__Tasks to complete__
1. Give the part of the Chasing Amy review from "Wednesday, August 21, 2019" to "wrote Chasing Amy?" again, changing "geek" to "fan".
2. Copy the entries from the line with "[Global News on Telegram] (96, 702)" to the line with "More on Politics [tab] (62, 184)" word for word, including both of those lines.

__Passage given__
Wednesday, August 21, 2019

I Finally Watched Chasing Amy

(This is the fourth in a series of how a fifty-year-old geek finally saw the films of Kevin Smith. If you want the origin story for this series, read the Introduction. I've already reviewed Clerks and Mallrats.)

You've got to be kidding me, right? Kevin Smith, the same guy who wrote Clerks and Mallrats, also wrote Chasing Amy?

Three Different Films...


Clerks is the slice-of-life kind of film famed for its indie spirit. Mallrats is a raucous comedy about twentysomethings in the mid 90s. Chasing Amy is an all-out romantic drama with some humorous dialogue thrown in. On the surface, you'd be right to question if the same writer developed all three films. But there's an underlying thread running through all three films.

Chasing Amy starts in a comic book convention. Check traditional Smith trope number one. A fan wanting to get his comic book signed starts an argument with Jason Lee's character, Banky Edwards. Banky is the inker for the famous Bluntman and Chronic book, and he and the fan dispute the importance of an inker. The fan says Banky is merely a tracer. Banky thinks otherwise. They come to fisticuffs, leaving it to Ben Affleck's Holden McNeil (the penciller) to break it up.

__Extracted information__
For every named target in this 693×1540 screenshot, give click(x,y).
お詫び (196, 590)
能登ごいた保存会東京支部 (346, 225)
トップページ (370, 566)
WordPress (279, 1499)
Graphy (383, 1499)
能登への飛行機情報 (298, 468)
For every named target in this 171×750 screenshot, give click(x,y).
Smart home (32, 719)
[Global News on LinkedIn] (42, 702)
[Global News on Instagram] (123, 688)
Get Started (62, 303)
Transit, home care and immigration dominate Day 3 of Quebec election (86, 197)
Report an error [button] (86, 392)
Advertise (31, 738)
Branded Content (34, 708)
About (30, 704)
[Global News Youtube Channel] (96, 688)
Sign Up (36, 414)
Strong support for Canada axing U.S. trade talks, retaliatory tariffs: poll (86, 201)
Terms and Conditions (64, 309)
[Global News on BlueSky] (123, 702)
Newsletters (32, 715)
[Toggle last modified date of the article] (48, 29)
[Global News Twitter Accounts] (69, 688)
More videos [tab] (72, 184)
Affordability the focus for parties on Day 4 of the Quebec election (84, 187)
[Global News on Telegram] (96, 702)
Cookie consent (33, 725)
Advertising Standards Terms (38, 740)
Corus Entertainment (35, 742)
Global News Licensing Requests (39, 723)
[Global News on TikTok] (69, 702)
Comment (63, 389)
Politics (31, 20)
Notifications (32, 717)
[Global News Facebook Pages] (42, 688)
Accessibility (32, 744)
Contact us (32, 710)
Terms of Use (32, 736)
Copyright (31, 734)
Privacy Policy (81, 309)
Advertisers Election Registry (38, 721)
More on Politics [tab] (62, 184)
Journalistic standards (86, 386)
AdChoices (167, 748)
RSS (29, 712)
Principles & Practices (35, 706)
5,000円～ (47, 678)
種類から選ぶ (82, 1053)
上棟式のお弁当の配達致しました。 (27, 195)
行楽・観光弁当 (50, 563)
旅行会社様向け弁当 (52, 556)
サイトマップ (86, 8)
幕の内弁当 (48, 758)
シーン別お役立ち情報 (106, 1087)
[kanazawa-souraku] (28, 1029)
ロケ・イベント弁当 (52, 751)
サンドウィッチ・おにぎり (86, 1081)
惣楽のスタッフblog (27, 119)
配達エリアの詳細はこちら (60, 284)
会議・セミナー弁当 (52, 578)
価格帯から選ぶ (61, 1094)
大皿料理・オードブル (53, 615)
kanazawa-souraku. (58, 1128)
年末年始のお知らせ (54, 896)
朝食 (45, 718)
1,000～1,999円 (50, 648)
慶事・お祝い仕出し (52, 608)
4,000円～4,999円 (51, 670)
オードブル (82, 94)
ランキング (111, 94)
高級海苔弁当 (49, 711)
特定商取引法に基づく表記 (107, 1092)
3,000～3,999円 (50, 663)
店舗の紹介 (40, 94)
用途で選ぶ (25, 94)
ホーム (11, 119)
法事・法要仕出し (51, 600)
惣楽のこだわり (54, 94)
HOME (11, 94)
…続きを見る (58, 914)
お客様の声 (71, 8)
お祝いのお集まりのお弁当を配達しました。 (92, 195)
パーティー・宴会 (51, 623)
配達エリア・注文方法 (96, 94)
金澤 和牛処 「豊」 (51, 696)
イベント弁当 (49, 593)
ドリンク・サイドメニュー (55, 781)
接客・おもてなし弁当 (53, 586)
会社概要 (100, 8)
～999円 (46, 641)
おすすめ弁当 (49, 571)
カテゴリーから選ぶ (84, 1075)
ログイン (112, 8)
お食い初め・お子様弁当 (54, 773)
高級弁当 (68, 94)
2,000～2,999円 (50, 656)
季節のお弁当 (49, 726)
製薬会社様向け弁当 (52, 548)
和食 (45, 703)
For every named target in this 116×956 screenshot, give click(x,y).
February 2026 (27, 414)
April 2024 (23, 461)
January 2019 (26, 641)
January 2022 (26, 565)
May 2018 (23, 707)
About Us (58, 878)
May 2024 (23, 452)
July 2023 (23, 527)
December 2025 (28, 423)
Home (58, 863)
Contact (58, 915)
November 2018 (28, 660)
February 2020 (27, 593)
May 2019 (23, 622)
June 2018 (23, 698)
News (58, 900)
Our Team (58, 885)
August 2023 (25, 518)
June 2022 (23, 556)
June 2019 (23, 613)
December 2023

__Answers for the tasks__
1.
Wednesday, August 21, 2019

I Finally Watched Chasing Amy

(This is the fourth in a series of how a fifty-year-old fan finally saw the films of Kevin Smith. If you want the origin story for this series, read the Introduction. I've already reviewed Clerks and Mallrats.)

You've got to be kidding me, right? Kevin Smith, the same guy who wrote Clerks and Mallrats, also wrote Chasing Amy?

2.
[Global News on Telegram] (96, 702)
Cookie consent (33, 725)
Advertising Standards Terms (38, 740)
Corus Entertainment (35, 742)
Global News Licensing Requests (39, 723)
[Global News on TikTok] (69, 702)
Comment (63, 389)
Politics (31, 20)
Notifications (32, 717)
[Global News Facebook Pages] (42, 688)
Accessibility (32, 744)
Contact us (32, 710)
Terms of Use (32, 736)
Copyright (31, 734)
Privacy Policy (81, 309)
Advertisers Election Registry (38, 721)
More on Politics [tab] (62, 184)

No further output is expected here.